This week’s story comes from suggestions and review opportunities available at the Online Book Club. I read New Meggido Rising fairly quickly – it’s a short book, and it was written mostly as a setup for the Apostates series.

New Meggido Rising, by Lars Teeny

As I mentioned above, New Megiddo Rising is a prequel novel intended to set up the characters and events of the Apostates series. The story begins in an alternate version of 19th century Mexico. The Governor of Coahuila y Tejas visits a settlement headed by the preacher Brigham Wainwright. The preacher lies to the governor, assuring him that he will contact the American government and discourage illegal settlers from entering Mexican territory. He later reveals to his captain that his real plan is to overthrow the Mexican government. The story jumps ahead to the future, where people have neural implants and live in a dystopian America called New Megiddo. The main characters are: Ayane Inoguchi, who lives in a church-run orphanage; Prescott, a Prelate of the church of New Megiddo; Kate Schrubb, daughter of the President, who is next in line for the office; Inquisitor Rodrigo of the Law of Virtue Enforcement; and Evan, an “apostate” teen living in the slums of Los Angeles.

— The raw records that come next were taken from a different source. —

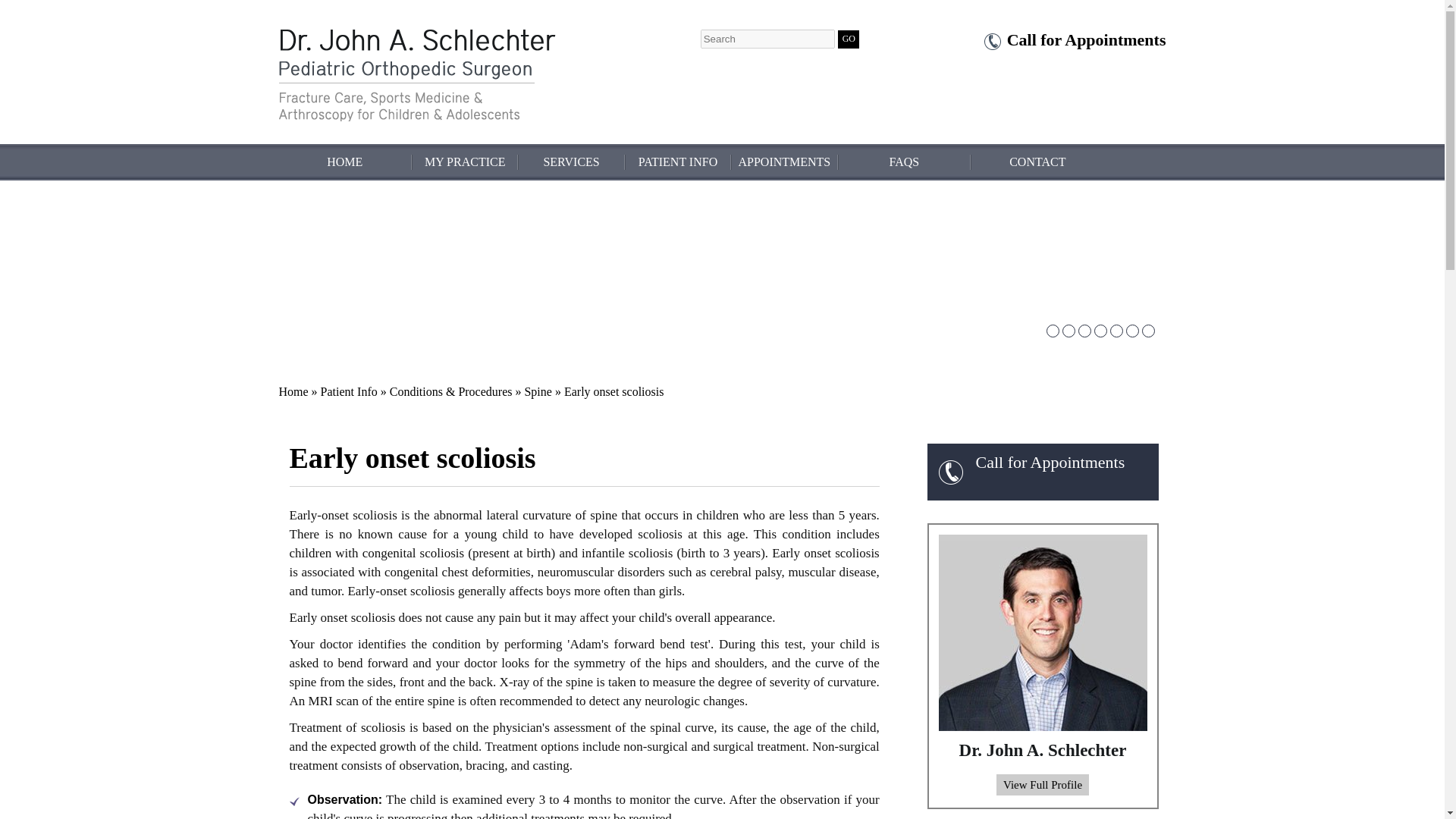
Slider 1 (1052, 330)
Slider 4 (1100, 330)
PATIENT INFO (677, 161)
GO (848, 39)
MY PRACTICE (465, 161)
Slider 2 (1068, 330)
HOME (345, 161)
Slider 3 (1083, 330)
Slider 5 (1115, 330)
Slider 7 (1147, 330)
GO (848, 39)
Slider 6 (1132, 330)
SERVICES (571, 161)
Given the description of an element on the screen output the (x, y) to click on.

The narrative switches between these characters, building up their backstories as the stage is set for Book #1, The Apostates. As the story jumps to each new character, it seems that the reader is expected to know each one already. Character development is rushed, as each character is pushed along to the place and time they are seen in Book 1, The Apostates. This swift narrative leaves the plot a little lacking in cohesion. It is a bit difficult to develop an appreciation for the larger story as the narrative jumped between characters, despite the incredible worldbuilding and intriguing uses of technology. Even so, I thought the novel sets up an intriguing dystopia, with plenty of nice nods to Orwellian and cyperpunk tropes.